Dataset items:

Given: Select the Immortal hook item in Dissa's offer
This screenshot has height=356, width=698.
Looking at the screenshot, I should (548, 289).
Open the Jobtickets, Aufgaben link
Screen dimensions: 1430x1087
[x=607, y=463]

— DIRECTIVE —
Return every line of the listing above, unchanged and in the same order.

— WRITTEN RESPONSE —
Given: Select the Immortal hook item in Dissa's offer
This screenshot has height=356, width=698.
Looking at the screenshot, I should (548, 289).
Open the Jobtickets, Aufgaben link
Screen dimensions: 1430x1087
[x=607, y=463]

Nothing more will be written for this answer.